## Excerpt:
OPH shifts focus from staying home to staying safe
The spread of COVID-19 appears to be slowing, but don't let your guard down, top doctor warns
As Ottawa's COVID-19 situation continues to trend in a positive direction, the city's medical officer of health says the message is shifting from staying home to staying safe.
The spread of the virus is slowing, there are fewer institutional outbreaks and hospitals have been handling the caseload well, Vera Etches told Ottawa city council during an update Wednesday.
Ottawa Public Health (OPH), which since mid-March has been warning residents to stay isolated at home as much as possible, is now advising them to think carefully about how they can stay safe while doing activities such as running, cycling and shopping.
The two-metre rule still applies when it comes to people from different households, and OPH is still advising everyone to wear a light cloth mask when distancing is difficult, such as in a store.

## Problems to work on:
a – In the Ottawa COVID-19 article, who gave the update to Ottawa city council?
b – For each statement, answer yes or no depending on whether it agrees with the Ottawa COVID-19 article, and quote the deciding words: (i) Ottawa Public Health has been telling residents to stay at home since mid-March. (ii) The two-metre rule no longer applies to people from different households. (iii) The number of institutional outbreaks is rising.
c – From the Ottawa COVID-19 article, return the part that opens with the words containing "OPH shifts focus" and closes with "to staying safe.".

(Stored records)
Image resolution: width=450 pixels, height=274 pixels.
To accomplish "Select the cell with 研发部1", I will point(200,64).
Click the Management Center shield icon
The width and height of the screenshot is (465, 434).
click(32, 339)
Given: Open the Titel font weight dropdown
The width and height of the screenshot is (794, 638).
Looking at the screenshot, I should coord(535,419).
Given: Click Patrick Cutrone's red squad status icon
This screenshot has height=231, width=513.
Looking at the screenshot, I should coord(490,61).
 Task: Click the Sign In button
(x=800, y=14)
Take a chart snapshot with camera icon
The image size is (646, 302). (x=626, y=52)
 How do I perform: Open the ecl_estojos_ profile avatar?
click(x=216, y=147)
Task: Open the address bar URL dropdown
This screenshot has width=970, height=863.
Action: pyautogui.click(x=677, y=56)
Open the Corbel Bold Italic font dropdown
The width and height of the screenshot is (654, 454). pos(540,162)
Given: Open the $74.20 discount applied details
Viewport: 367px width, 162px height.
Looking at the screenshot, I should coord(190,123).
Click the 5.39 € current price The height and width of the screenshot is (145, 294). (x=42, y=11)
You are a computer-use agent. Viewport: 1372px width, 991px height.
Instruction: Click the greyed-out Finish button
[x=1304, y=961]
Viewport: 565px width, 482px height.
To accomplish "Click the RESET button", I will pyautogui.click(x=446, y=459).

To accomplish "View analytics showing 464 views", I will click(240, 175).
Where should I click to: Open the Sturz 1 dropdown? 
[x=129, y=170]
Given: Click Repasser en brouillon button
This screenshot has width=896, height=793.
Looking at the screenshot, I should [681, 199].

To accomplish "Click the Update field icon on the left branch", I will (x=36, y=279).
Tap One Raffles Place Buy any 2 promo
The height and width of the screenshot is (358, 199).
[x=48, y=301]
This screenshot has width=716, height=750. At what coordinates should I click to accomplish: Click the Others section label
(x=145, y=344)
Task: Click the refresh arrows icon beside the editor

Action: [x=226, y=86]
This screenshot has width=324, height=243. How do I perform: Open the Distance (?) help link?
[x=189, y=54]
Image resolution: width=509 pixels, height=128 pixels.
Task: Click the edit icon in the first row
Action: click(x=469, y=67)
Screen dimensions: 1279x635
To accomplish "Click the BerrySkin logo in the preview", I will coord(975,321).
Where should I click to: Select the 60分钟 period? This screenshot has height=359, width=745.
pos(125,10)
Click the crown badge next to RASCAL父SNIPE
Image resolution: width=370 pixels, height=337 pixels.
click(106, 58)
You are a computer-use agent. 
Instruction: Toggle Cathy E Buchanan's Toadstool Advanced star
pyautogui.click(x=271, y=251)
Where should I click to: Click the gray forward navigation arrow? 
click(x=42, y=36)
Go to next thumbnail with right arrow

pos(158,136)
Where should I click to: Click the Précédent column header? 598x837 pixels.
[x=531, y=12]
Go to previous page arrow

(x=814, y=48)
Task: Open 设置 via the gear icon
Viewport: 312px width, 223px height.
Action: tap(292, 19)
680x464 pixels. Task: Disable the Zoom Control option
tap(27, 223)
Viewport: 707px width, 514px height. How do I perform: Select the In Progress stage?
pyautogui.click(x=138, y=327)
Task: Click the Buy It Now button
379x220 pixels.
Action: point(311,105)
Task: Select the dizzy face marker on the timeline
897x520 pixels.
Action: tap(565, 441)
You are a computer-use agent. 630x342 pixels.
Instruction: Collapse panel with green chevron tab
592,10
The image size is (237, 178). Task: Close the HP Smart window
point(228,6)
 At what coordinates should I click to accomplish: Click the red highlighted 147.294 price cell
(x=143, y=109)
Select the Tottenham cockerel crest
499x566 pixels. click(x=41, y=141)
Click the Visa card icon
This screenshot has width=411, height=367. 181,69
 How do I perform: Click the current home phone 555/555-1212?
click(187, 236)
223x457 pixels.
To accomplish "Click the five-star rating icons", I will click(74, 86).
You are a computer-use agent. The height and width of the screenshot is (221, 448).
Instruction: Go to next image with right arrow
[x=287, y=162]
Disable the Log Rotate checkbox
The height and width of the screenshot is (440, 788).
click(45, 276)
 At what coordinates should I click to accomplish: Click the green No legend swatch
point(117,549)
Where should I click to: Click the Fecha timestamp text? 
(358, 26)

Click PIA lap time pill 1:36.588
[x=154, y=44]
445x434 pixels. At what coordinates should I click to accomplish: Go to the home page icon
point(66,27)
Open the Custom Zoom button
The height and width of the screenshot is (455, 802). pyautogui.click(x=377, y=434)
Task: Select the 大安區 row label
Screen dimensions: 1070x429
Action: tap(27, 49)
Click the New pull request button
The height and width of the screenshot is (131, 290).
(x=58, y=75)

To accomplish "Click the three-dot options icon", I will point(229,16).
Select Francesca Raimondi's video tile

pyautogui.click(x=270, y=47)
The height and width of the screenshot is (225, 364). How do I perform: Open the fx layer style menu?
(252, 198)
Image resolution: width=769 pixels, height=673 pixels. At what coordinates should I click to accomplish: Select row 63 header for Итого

## Solutions for each task:
a – Vera Etches, the city's medical officer of health.

b –
(i) Yes: "since mid-March has been warning residents to stay isolated at home as much as possible"
(ii) No: "The two-metre rule still applies when it comes to people from different households"
(iii) No: "there are fewer institutional outbreaks"

c –
OPH shifts focus from staying home to staying safe
The spread of COVID-19 appears to be slowing, but don't let your guard down, top doctor warns
As Ottawa's COVID-19 situation continues to trend in a positive direction, the city's medical officer of health says the message is shifting from staying home to staying safe.